The Campus MovieFest has made its way back to Sonoma State University for its eleventh year. The purpose of this event is to give students an opportunity to get their creative juices flowing and construct a five minute film.
Campus MovieFest (CMF) is the world’s largest student film festival. Beginning in 2001, their goal has been to provide resources for students to make a five minute film in one week.
CMF came to Sonoma State on Wednesday, providing cameras, tripods, laptops with editing software and microphones to students who were interested in creating a film. The student’s five minute films, due Oct. 11, will be judged by a panel of anonymous people made up of Sonoma State students and faculty.
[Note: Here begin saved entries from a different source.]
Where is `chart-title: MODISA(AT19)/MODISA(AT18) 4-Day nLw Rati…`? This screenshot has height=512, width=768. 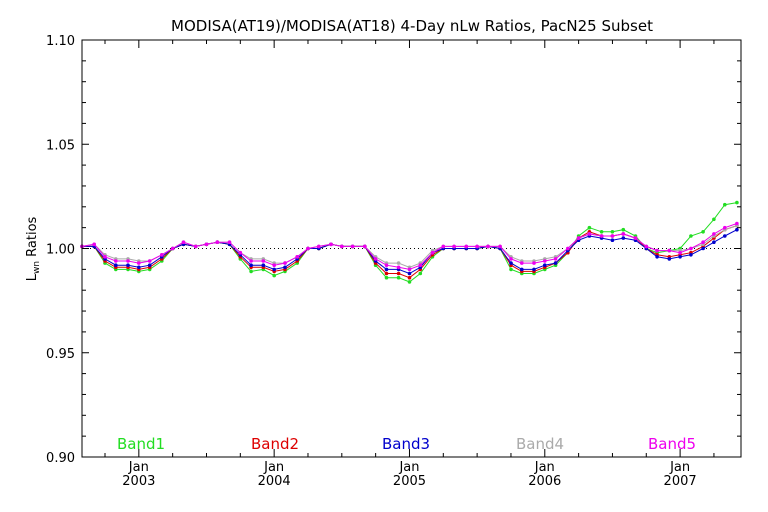
chart-title: MODISA(AT19)/MODISA(AT18) 4-Day nLw Rati… is located at coordinates (412, 26). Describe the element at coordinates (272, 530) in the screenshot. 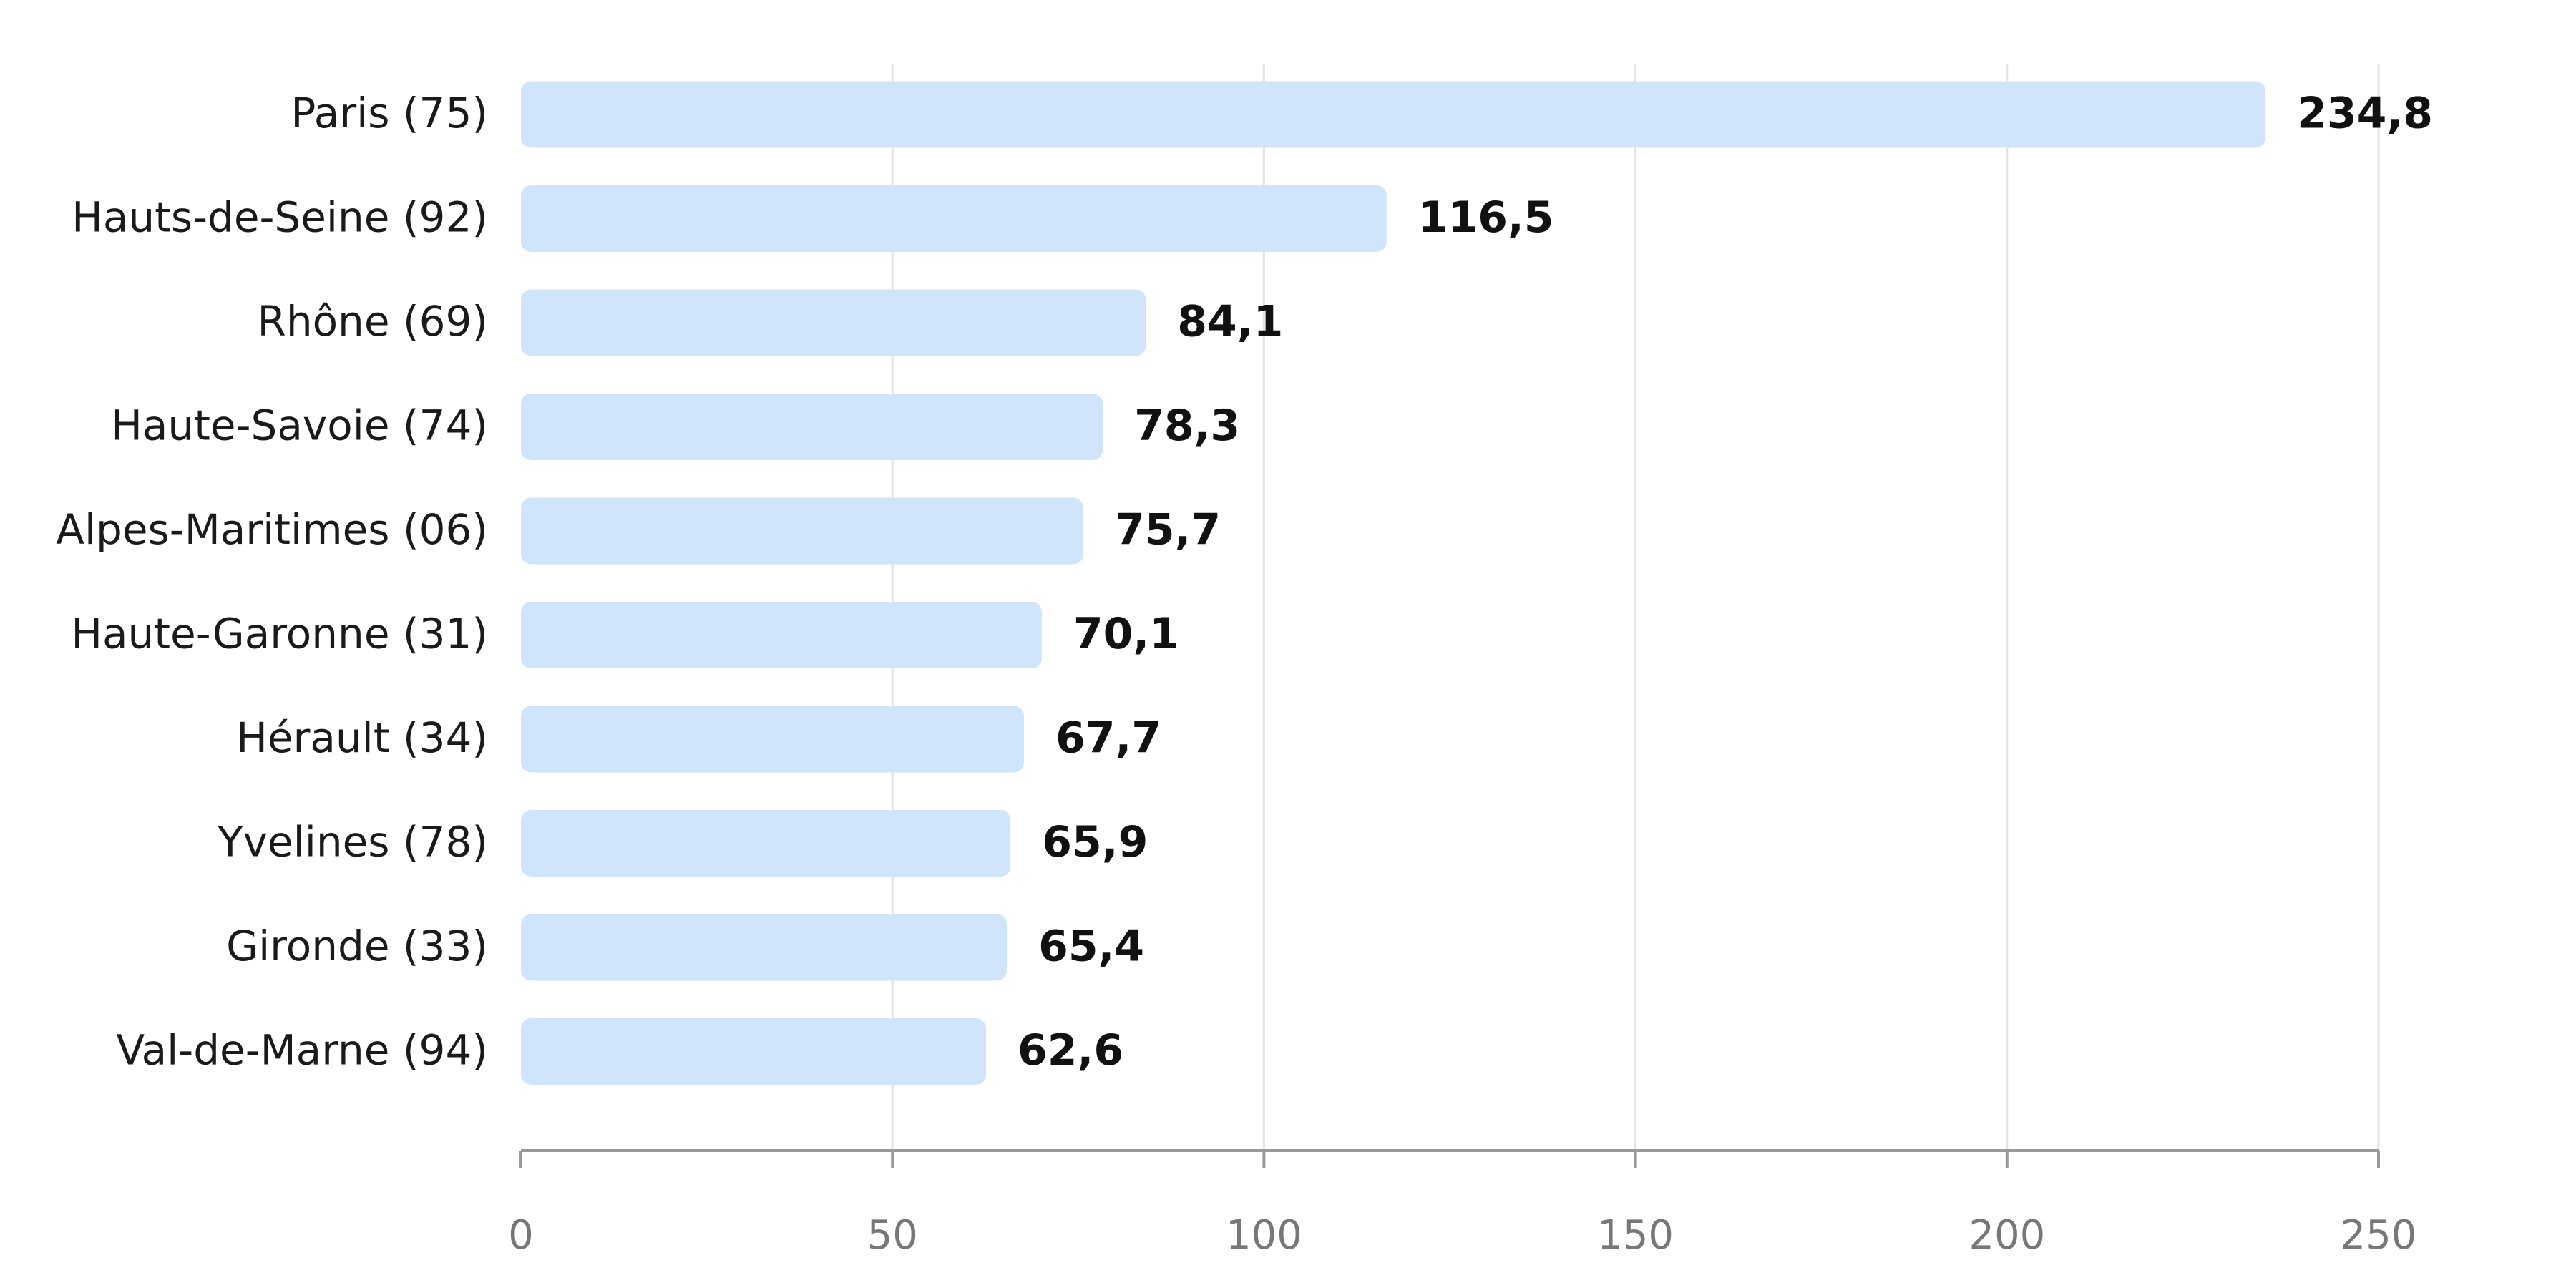

I see `y-tick-label: Alpes-Maritimes (06)` at that location.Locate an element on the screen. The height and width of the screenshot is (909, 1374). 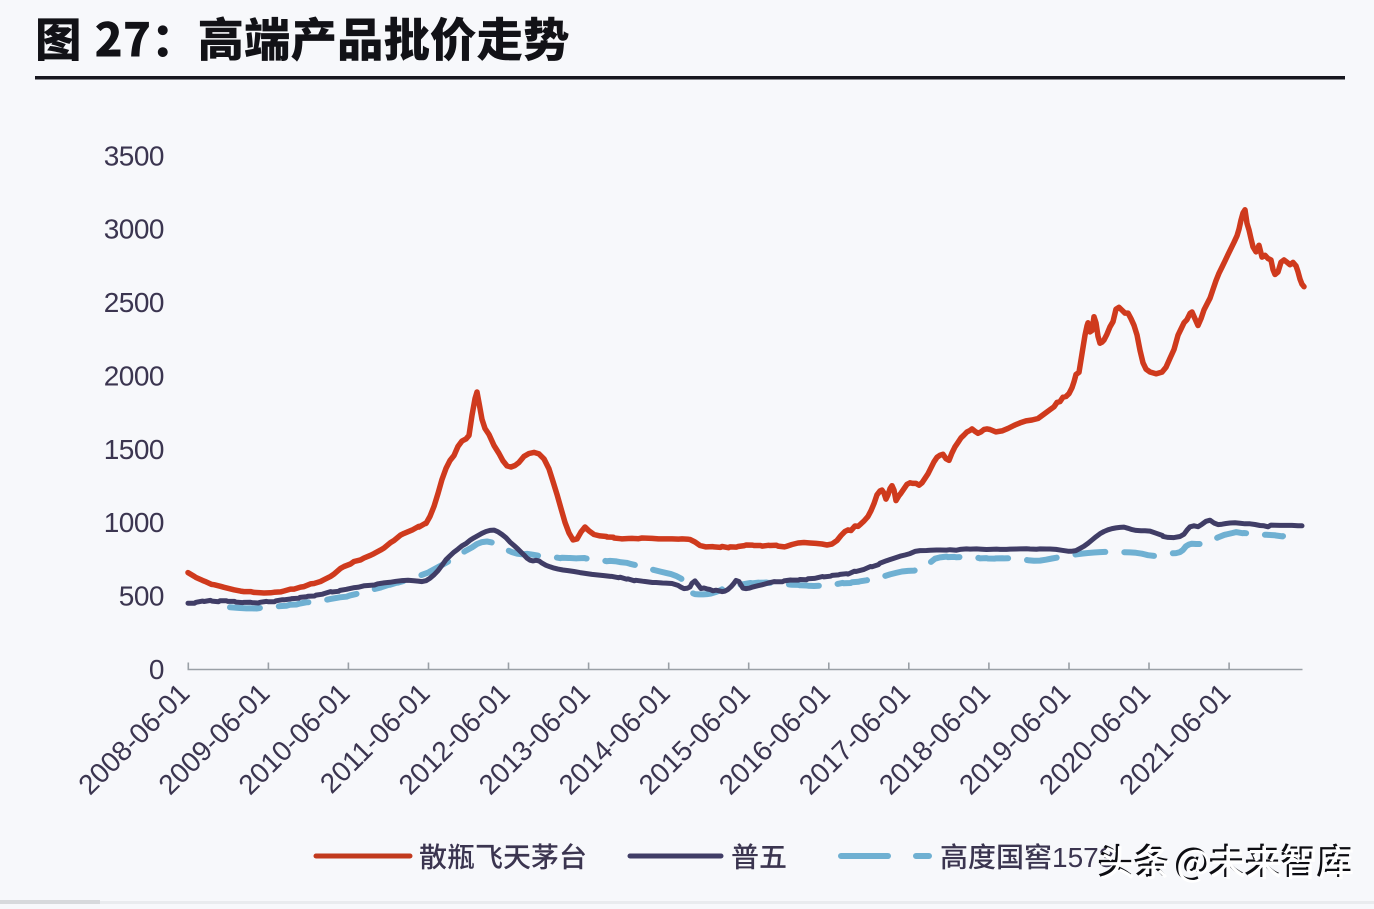
svg-text: 1000 is located at coordinates (134, 522).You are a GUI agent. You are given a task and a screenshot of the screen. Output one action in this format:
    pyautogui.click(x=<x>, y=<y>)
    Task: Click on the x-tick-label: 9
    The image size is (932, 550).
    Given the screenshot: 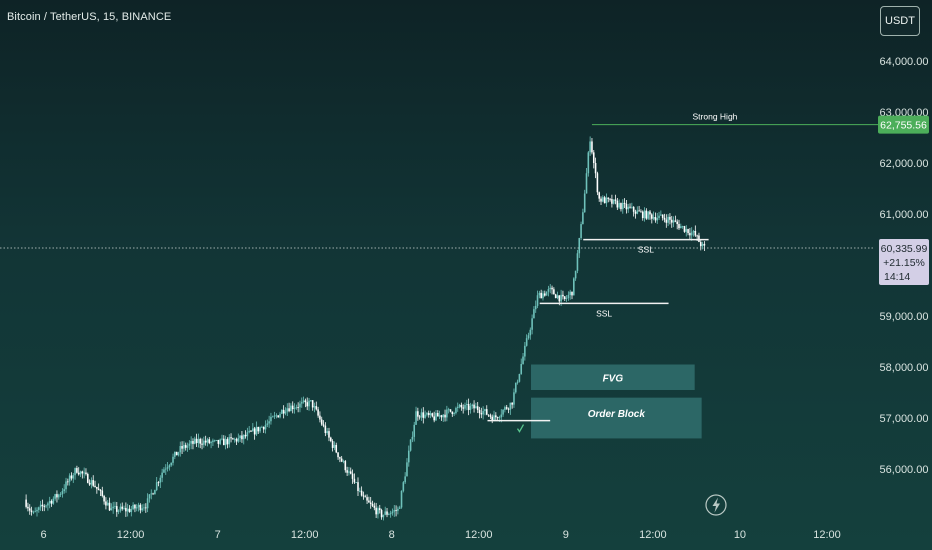 What is the action you would take?
    pyautogui.click(x=566, y=535)
    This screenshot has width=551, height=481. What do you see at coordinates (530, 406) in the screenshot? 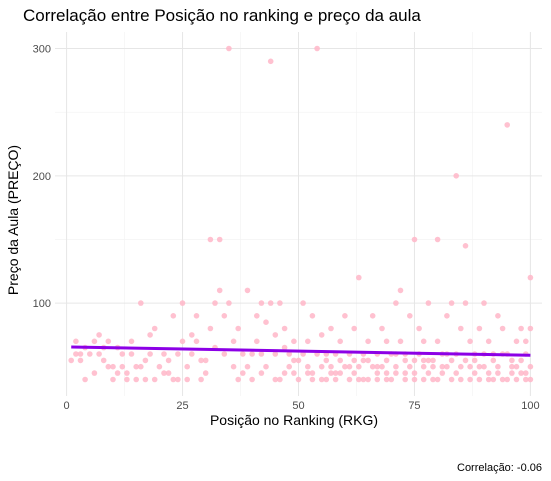
I see `x-tick-label: 100` at bounding box center [530, 406].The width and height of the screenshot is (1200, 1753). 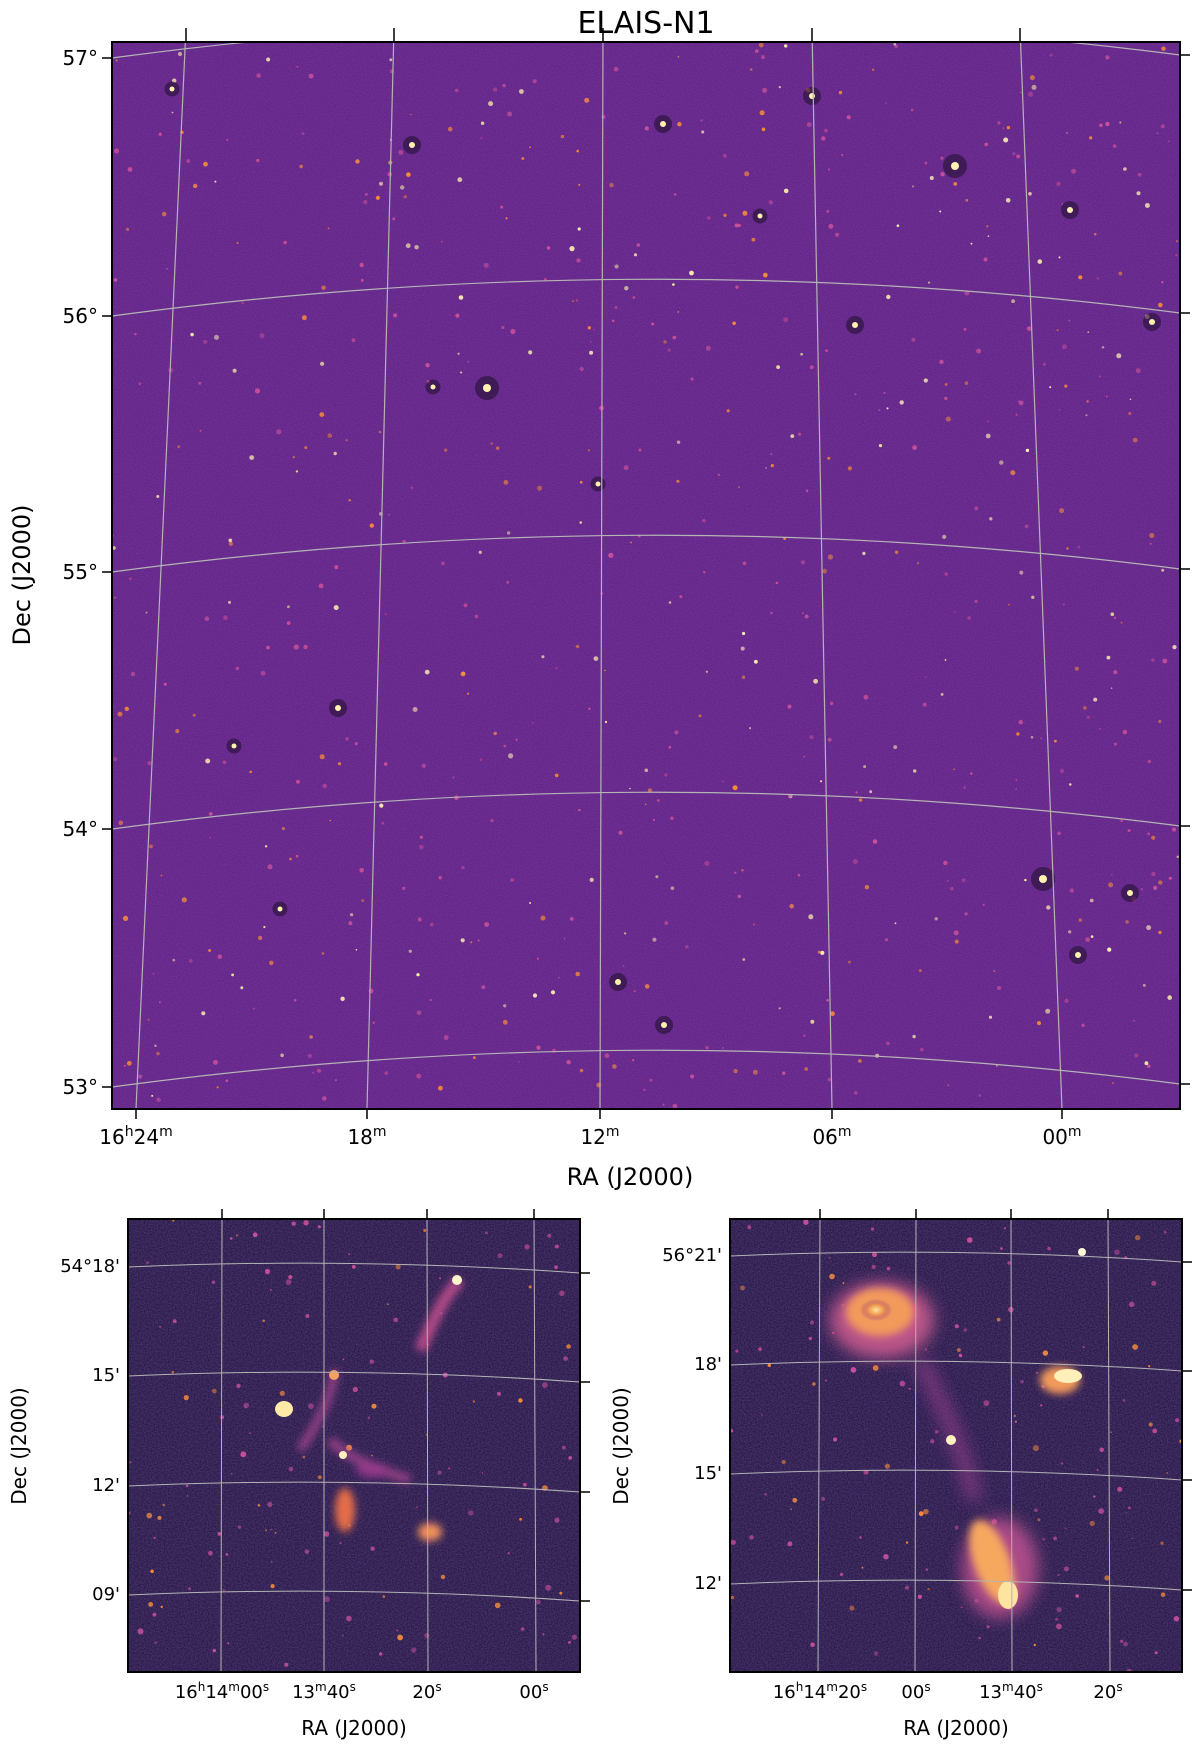 I want to click on left-ra-tick-label: 16h14m00s, so click(x=222, y=1692).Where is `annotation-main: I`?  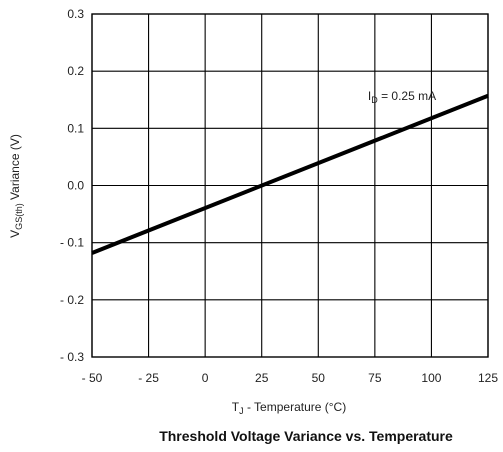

Since the deadline for this Campus MovieFest is up, those who did not know about the event can consider signing up for it next year.
Any student is eligible, even if they haven’t made a movie before, CMF encourages anyone to give it a go at this fun experience.
“About 90 percent of participants in this film festival have never made a movie before,” said CMF Promotions Manager, Raghav Ravichandran.
CMF provides on-campus tech support as well as a 24/7 hotline for students who have questions concerning filming or editing.
“CMF provides help in hopes it will bring about a whole new generation of filmmakers, as well as inspire passionate individuals that thought they would never do something like this,” said Ravichandran.
The guidelines for Campus MovieFest are simple. Everyone who helped with the film must attend Sonoma State, however the actors do not.
The film must be five minutes or less. No copyright music will be permitted and no nudity or extensive drug use. Full rules and guidelines can be found on CMF’s website.
The panel of judges will choose the top 16 films, these films will be shown at the finale on Oct.13 at 7:30 p.m. in the Student Center Ballroom. However, the students who made the films will not know which films will be shown until the night of the finale.
Out of the top 16 films, only four will be awarded. Those four films will be entered to compete in the CMF national competition “Terminus” that will be held in Atlanta, Georgia to compete for $150,000.
The other prizes include a director’s slate and winners t-shirts. Films may be selected to be screened on Virgin America Airlines and screened at the Cannes film festival in France in the summer of 2017.
Campus MovieFest provides many different opportunities for students, filmmakers and non-filmmakers, to explore their creative sides. There are several other contests students can make and enter films for.
One being the “Seeker’s Stories,” the documentary category, where students are given an opportunity to tell a story about something interesting or unique that is occurring around the world, within five minutes or less.
The winner of the “Seeker’s Stories” will be awarded $10,000 in cash, a trip to the 2018 Cannes Film Festival as well as have their film premiered at the festival.
Campus MovieFest is made specifically for getting students out of their comfort zones, making films that have great potential and find the generation’s next best filmmaker.